This work was done as the final project for the CS109a: Introduction to Data Science course at Harvard University.
A machine learning study on galaxy Hubble class and morphology. We evaluate the classification performance of a number of different models at classifying a dataset from Karachentsev et al. 2013. We find that the best model for classifying galaxies is XGBoost, and with this classifier we analyze the feature importance of the galaxy properties. We also offer our own model, which struggles to classify the TT morphology accurately---we hypothesize that the poor performance of the custom model is a result of small, and imbalanced nature of the dataset.

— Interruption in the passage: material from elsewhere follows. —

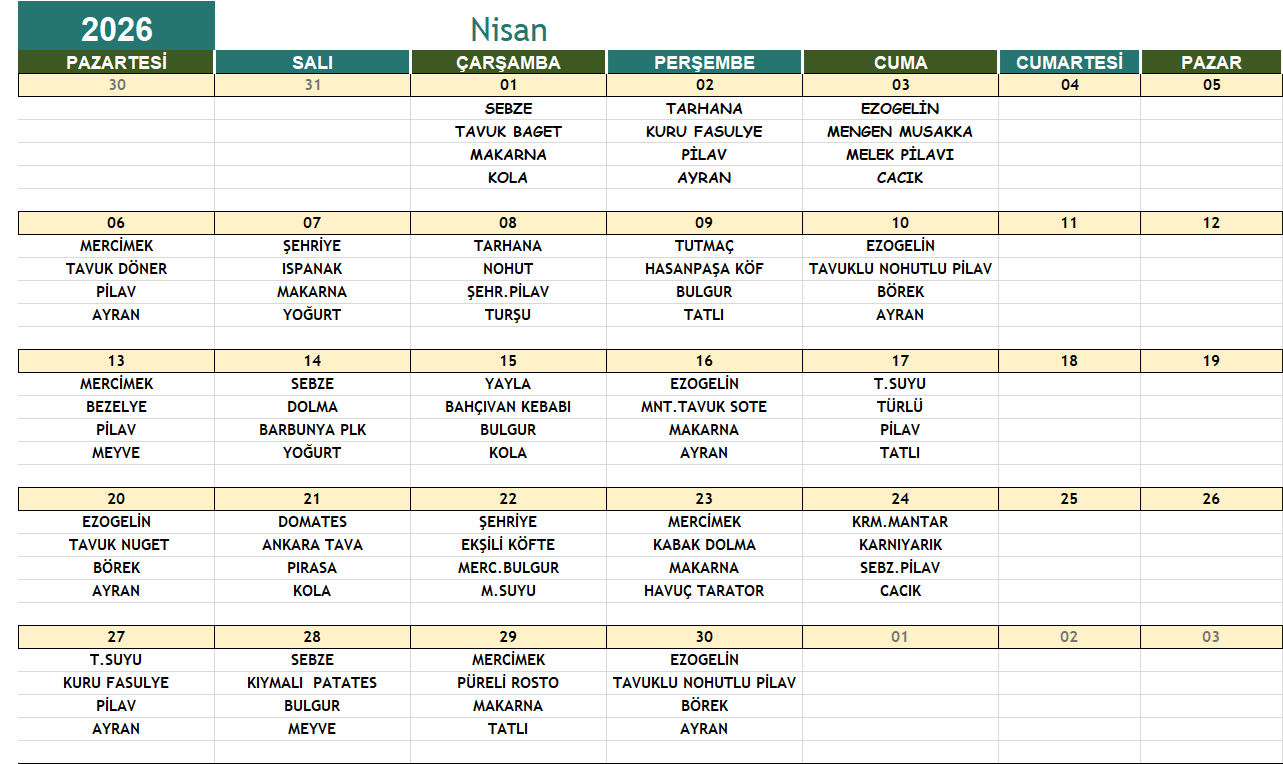Select the TAVUK DÖNER cell
This screenshot has width=1283, height=764.
116,268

The following is a description of the repository structure:
Data/
--- The data that we use for this study.
eda/
--- Preliminary data analysis that we conducted.
milestones/
--- Reports on the different milestones of the study. Contains the final notebook, as well as the final video submission.
modeling/
--- Inital modeling. Contains the custom model in modeling-utils.py
.
extra/
& other/
--- Random stuff.
The following is a description of the fields in the dataset we use:
Response Variables:
TT: Morphological type --> This is the Hubble stage of a galaxy, which can be grouped into appropriate Hubble classes (Spiral, Lenticular, Irregular)
Mcl: Dwarf galaxy morphology --> Some galaxies in the sample are dwarf galaxies and can be further classified as to what kind of dwarf they are
Predictors:
Tdw: Dwarf galaxy surface brightness morphology
FUV: Far UV
Bmag: Apparent integral b-band magnitude
Hamag: Integral H-alpha line emission magnitude
Kmag: K-band magnitude
HImag: HI 21cm line magnitude
W50: HI Line width at 50% level from maximum
HRV: Heliocentric radial velocity
Dist: linear distance to galaxy from the sun (heiocentric)
A26: major linear diameter
i: inclination of galaxy from the face on
vAmp: amplitude of rotational velocity
Bmu: average b-band surface brightness
M26: log-mass within the Holmberg radius
MHI: log-Hydrogen mass
Vlg: local group radial velocity
Ti5: tidal index